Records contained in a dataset
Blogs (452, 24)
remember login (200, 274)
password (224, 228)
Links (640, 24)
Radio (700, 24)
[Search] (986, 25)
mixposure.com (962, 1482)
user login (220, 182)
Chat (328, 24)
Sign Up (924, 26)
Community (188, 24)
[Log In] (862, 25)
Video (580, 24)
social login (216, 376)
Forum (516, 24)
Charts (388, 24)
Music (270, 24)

§ WORK ITEM
List each line of the records that holds the string "login".

§ EXERCISE RESPONSE
remember login (200, 274)
user login (220, 182)
social login (216, 376)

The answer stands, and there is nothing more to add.